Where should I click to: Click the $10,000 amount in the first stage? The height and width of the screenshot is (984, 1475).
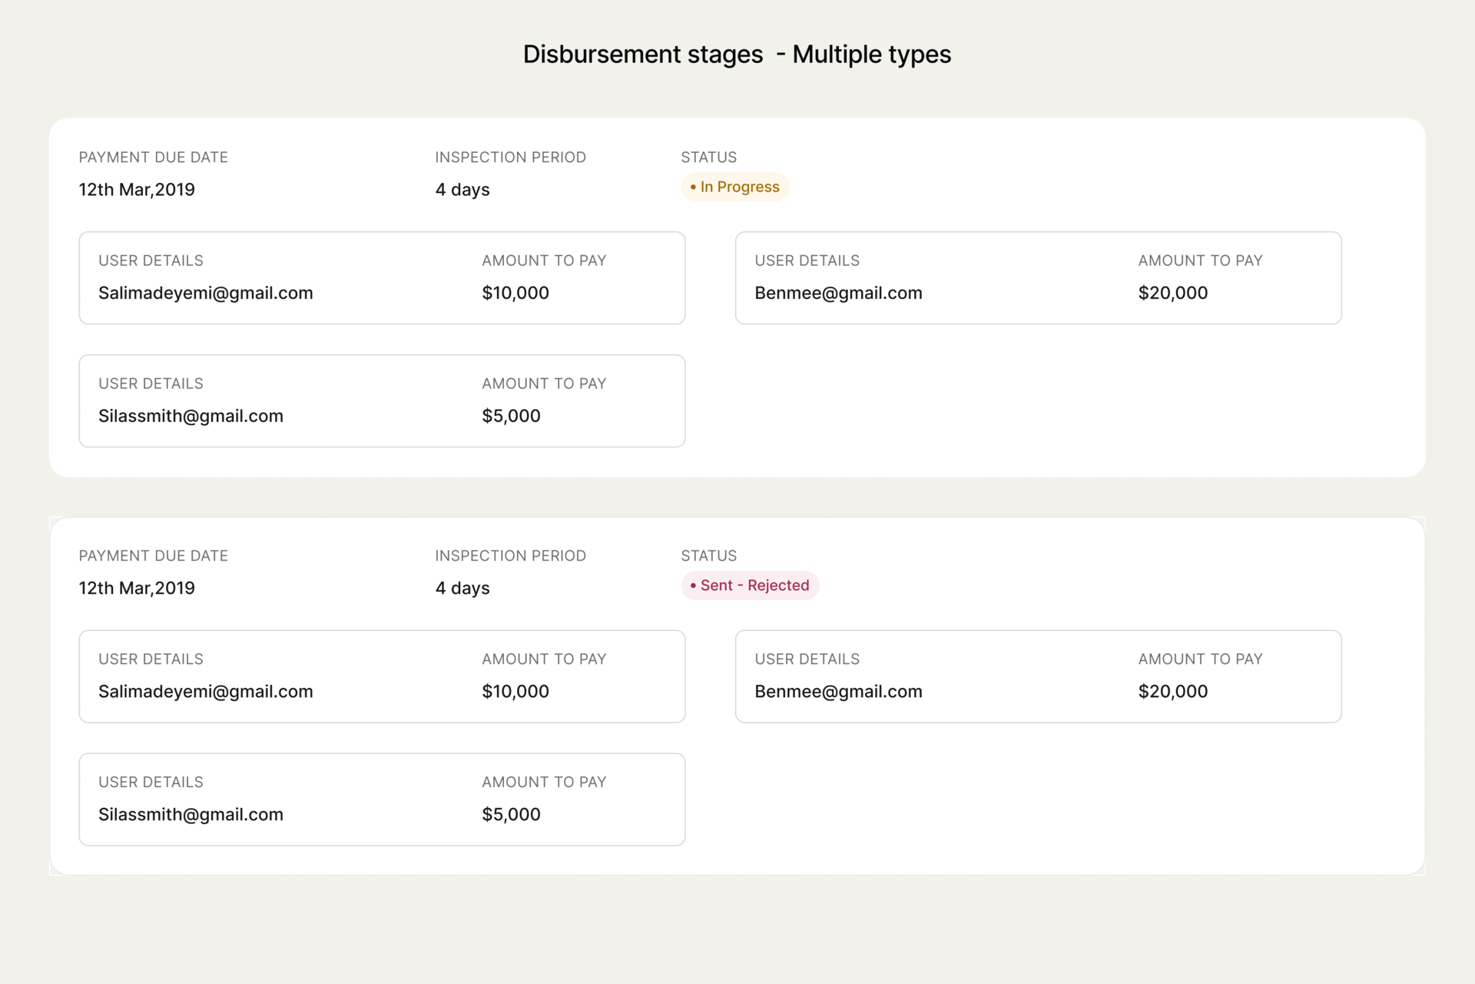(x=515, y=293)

--

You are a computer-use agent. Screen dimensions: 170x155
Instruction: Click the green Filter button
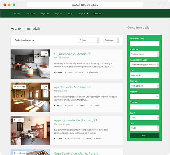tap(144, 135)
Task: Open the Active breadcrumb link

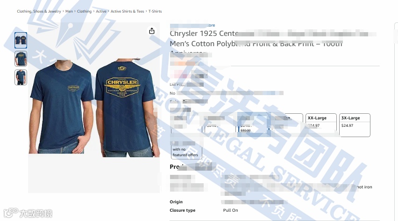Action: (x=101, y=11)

GOAL:
Which lines in the entries above contain the string "Click"? Pull out each of those lines, and treat uppercase and lowercase as different.

FINAL RESULT:
Where should I click to: Click the $10,000 amount in the first stage? The height and width of the screenshot is (984, 1475).
Instruction: Click the green Filter button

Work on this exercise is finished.